TO BE DONE:
Rewrite the passage of the Syria post below from "That is a bit" to "Constitution on principle.", swapping "Framers" for "Founders" throughout.

SOURCE TEXT:
━━━━━━━━
Obama Reportedly Considering Intervention Into Syrian Civil War

PresObamaDuring President Obama’s first term, I represented members of Congress in challenging Obama’s unilateral intervention into the Libyan civil war without authorization of Congress. Our case was dismissed on standing grounds and, once again, an undeclared act of war went by without any opportunity of judicial review. Now, Obama is reportedly debating whether to intervene in yet another civil war — undeterred by the now superfluous constitutional limits on his war-making authority. Israel has also publicly stated that it is considering a preemptive strike on Syria and reserves the right to make such an attack if it feels threatened by events in that civil war. [Update: I discussed this issue as part of my column on the imperial presidency this morning on C-Span]

President Barack Obama said he has been struggling with the decision whether to enter into another war as the 22-month civil war in Syria drags on. Here is what he considers to be the operative question:
“In a situation like Syria, I have to ask: can we make a difference in that situation?”

That is a bit different from the question that the Framers wanted him to ask: “Do I have authority from Congress to engage in a war?” That question is now just a quaint concern for a president who has acquired unprecedented unchecked powers. Once again, the Democrats are silent because it is Obama not Bush who is speaking of war. It is the type of hypocrisy that is not just laughable. It is lethal.

You will notice however that, during all of this public discussion of whether Obama will intervene in yet another war, there is not a peep of protest from Congress that it is supposed to have the final say on whether we go to war. Democrats again, even on war powers, are conspicuously silent — preferring to support Obama as a person than the Constitution on principle.

Of course, now that war is a unilateral power, we will not have an opportunity to debate our participation in yet another war. There will be no debate over the continued loss of American lives in foreign wars like Iraq and Afghanistan. There will be no debate over our continued spending billions on wars that we desperately need to support basic social programs at home. This is precisely why the Framers wanted to force public votes. While polls show the American people have long opposed our continued expenditure of lives and treasure in Iraq and Afghanistan, Obama and Congress have continued our involvement. Indeed, our slow withdrawal is due not to our leaders seeking to draw down but increasingly hostile relationships with our “allies” who want us out of their respective countries. The disconnect with the American public is alarming. We have taken a balanced and well-reasoned system and turned it on its head. The result is precisely what the Framers anticipated: continued foreign wars carried out on a unilateral basis.

Source: Yahoo

184 thoughts on “Obama Reportedly Considering Intervention Into Syrian Civil War”

  1. gbk
    1, January 28, 2013 at 6:39 am
    “The drums are also beating loudly in Israel:”

    Judith Miller, is that you?

    ————————————————————————–

    Exactly!! By this time and given the experience of the last decade, we should all be able to read the signs.
━━━━━━━━
DATA:

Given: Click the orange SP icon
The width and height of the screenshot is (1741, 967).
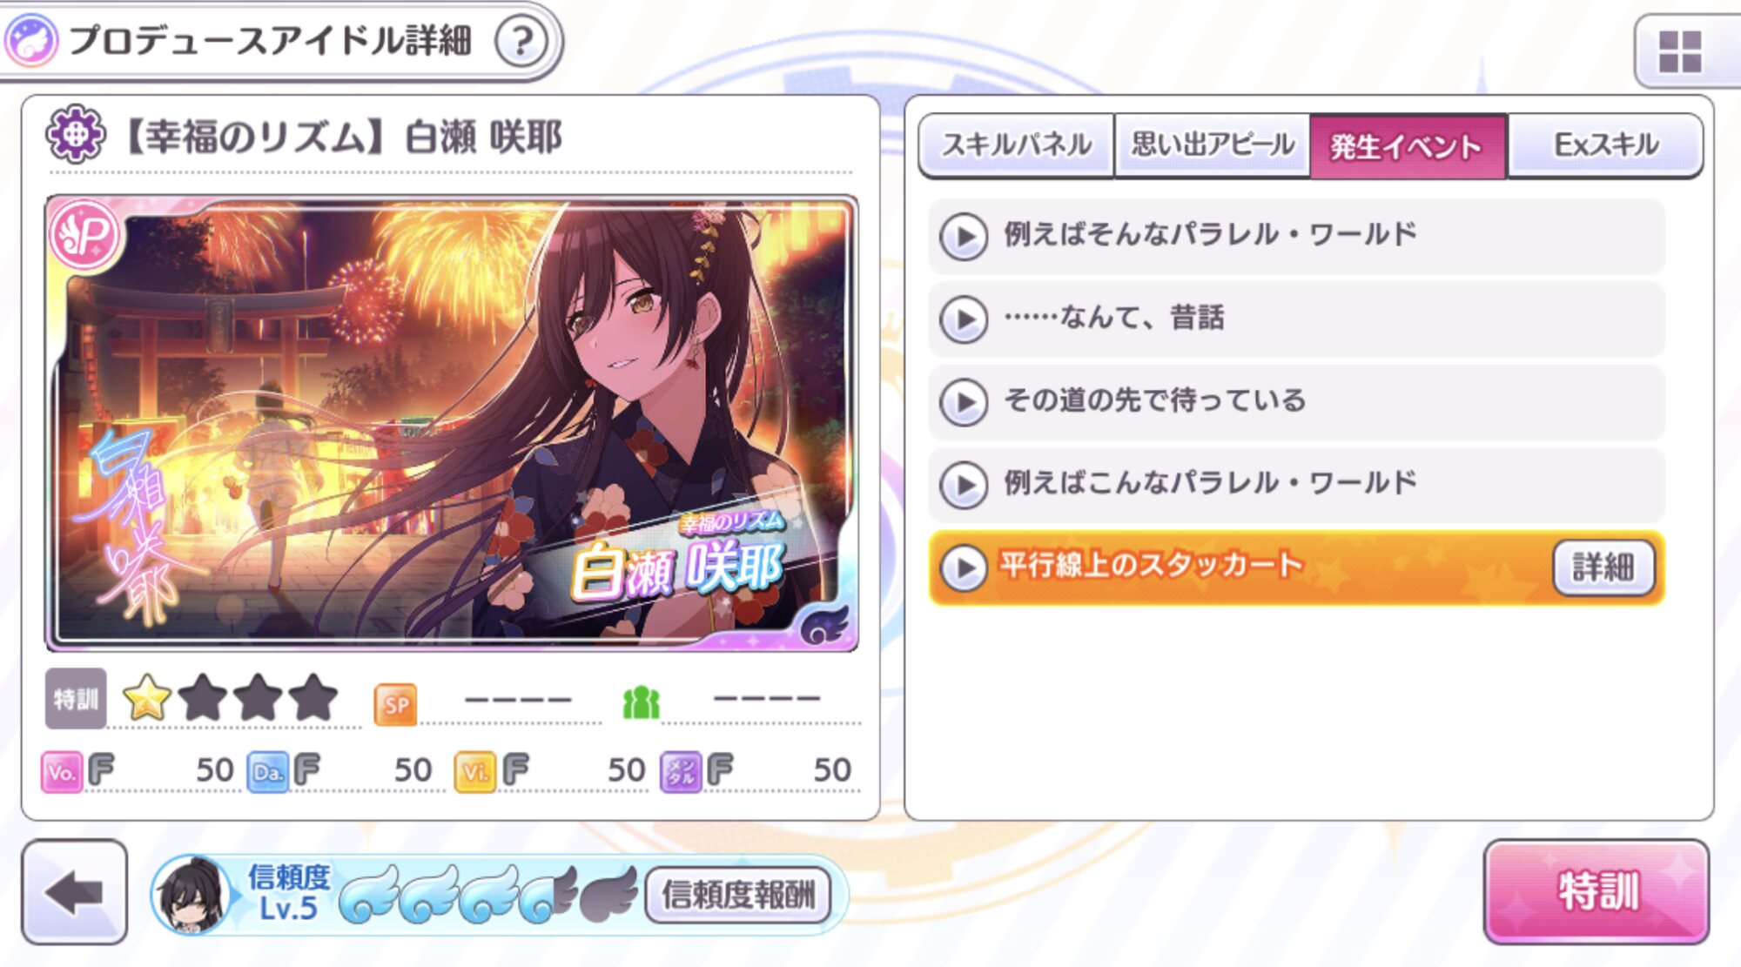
━━━━━━━━
THE ANSWER:
That is a bit different from the question that the Founders wanted him to ask: “Do I have authority from Congress to engage in a war?” That question is now just a quaint concern for a president who has acquired unprecedented unchecked powers. Once again, the Democrats are silent because it is Obama not Bush who is speaking of war. It is the type of hypocrisy that is not just laughable. It is lethal.

You will notice however that, during all of this public discussion of whether Obama will intervene in yet another war, there is not a peep of protest from Congress that it is supposed to have the final say on whether we go to war. Democrats again, even on war powers, are conspicuously silent — preferring to support Obama as a person than the Constitution on principle.